Mountain Statesman
- Type: Thrice-weekly newspaper
- Format: Broadsheet
- Owner(s): NCWV Media
- Publisher: Nicki Skinner
- Founded: 1870
- Headquarters: 914 West Main St Grafton, Taylor County, WV 26354
- Circulation: 1,710 (as of 2016)
- Website: mountainstatesman.com

= Mountain Statesman =

The Mountain Statesman is a thrice-weekly newspaper serving the Grafton, West Virginia area. Its 2016 circulation was 1,710.

== History ==
The Statesman began its life as the Grafton Sentinel, a publication that was only weeks old when editor and publisher James W. Holt took it over in 1870. Holt, a 21 year old who had previously worked at the Preston County Journal, went through a series of partners but, aside from a short period of divestment from the paper in 1875, remained editor and publisher of the paper until 1893, and returned to the management of the paper after a short tenure as the county's postmaster.

As a staunchly Republican paper in a majority Democratic county, Holt's publication found surprising success.
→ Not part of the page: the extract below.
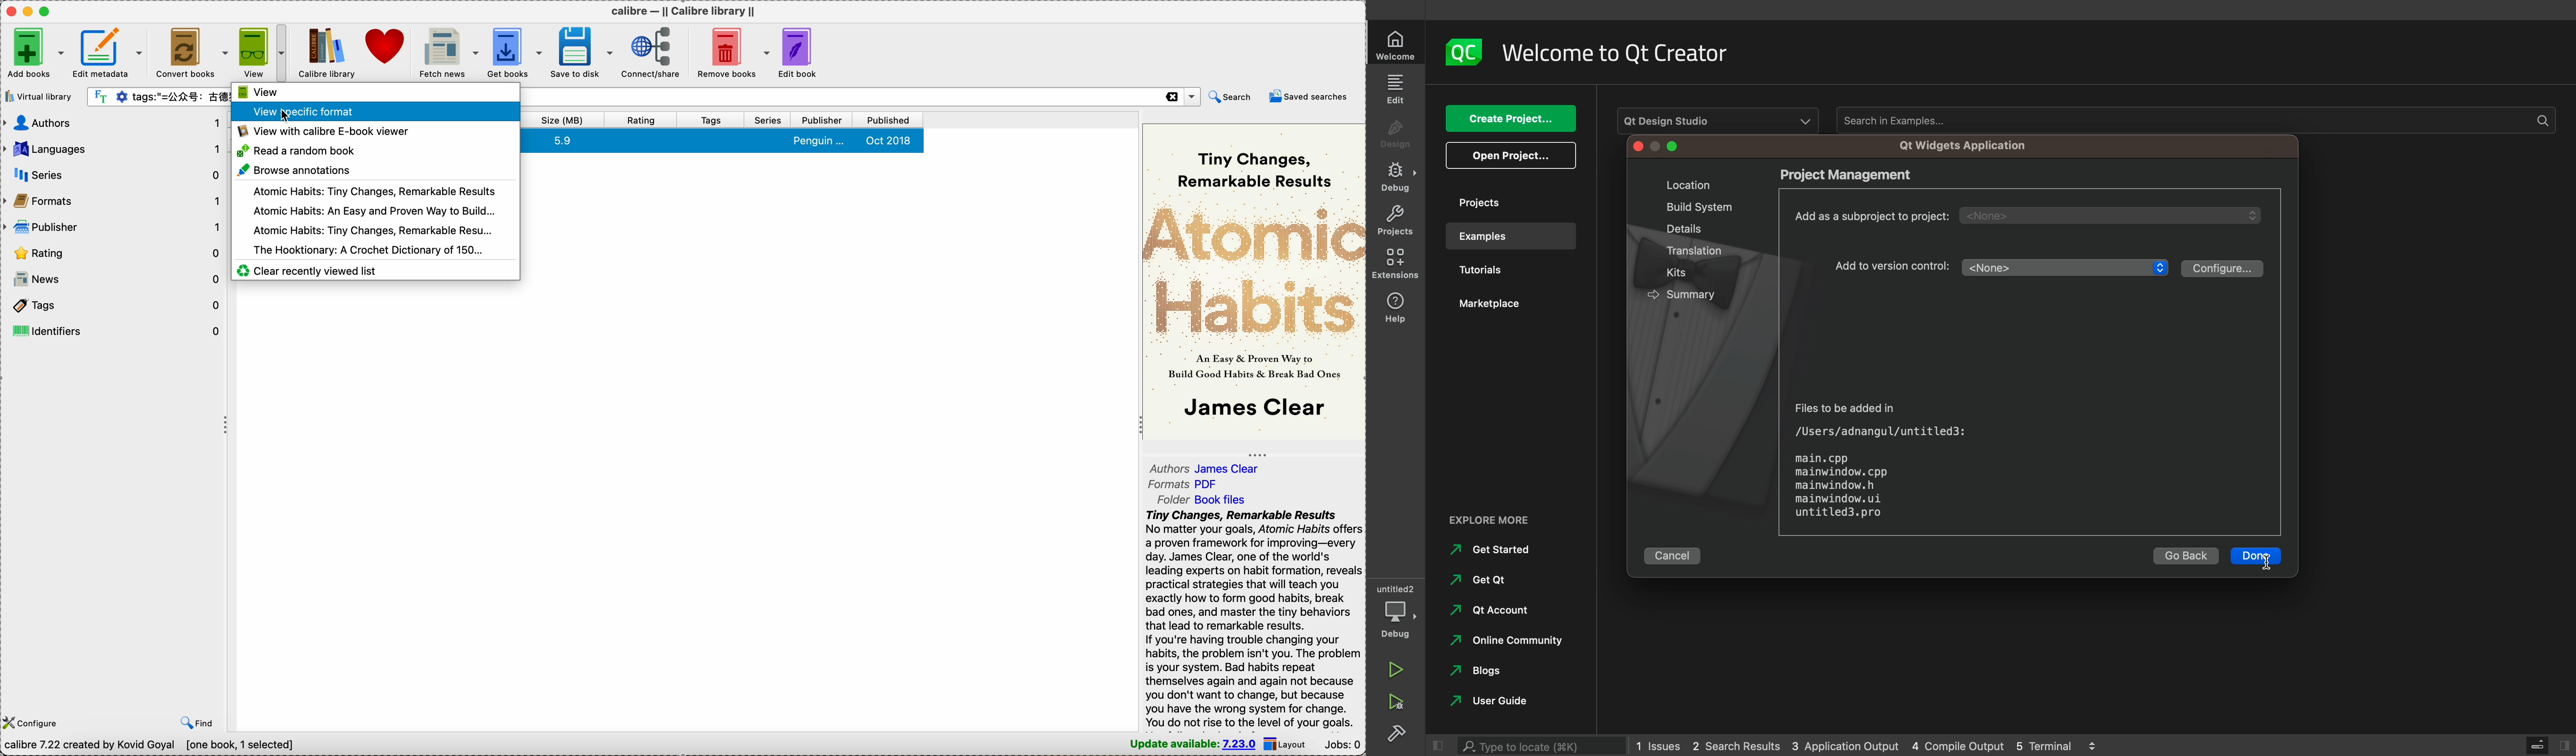 The height and width of the screenshot is (756, 2576). I want to click on atomic habits book, so click(369, 228).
In 1903 Holt introduced the Daily Sentinel, an eight-page six column evening paper, to serve the growing city of Grafton. Holt continued as publisher and editor until three years before his death, handing control of the paper to his son Howard H. Holt in 1915. The younger son in turn passed it to his son, James F. Holt, on his death in 1936. James left the paper in 1948, selling it to Joseph Abey, a Pennsylvania publisher, after deciding to embark on a career in law.
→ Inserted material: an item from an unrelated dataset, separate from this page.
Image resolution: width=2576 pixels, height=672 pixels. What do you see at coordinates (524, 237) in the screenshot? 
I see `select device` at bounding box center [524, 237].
In 1946, at the age of just 20, Eldora Nuzum became editor of the Sentinel. At the time of her death, multiple local sources identified her as the first female editor of a daily newspaper in West Virginia.

In the 1960s, the paper (and one of its reporters) were known for the Grafton monster sighting.

In 1975 the Sentinel ceased its daily publication schedule, changed its name to the Mountain Statesman, and moved to the three times a week schedule it uses today. The newspaper was bought by News Media Corporation in the early 1970s. The company sold the newspaper in 2022 to NCWV Media.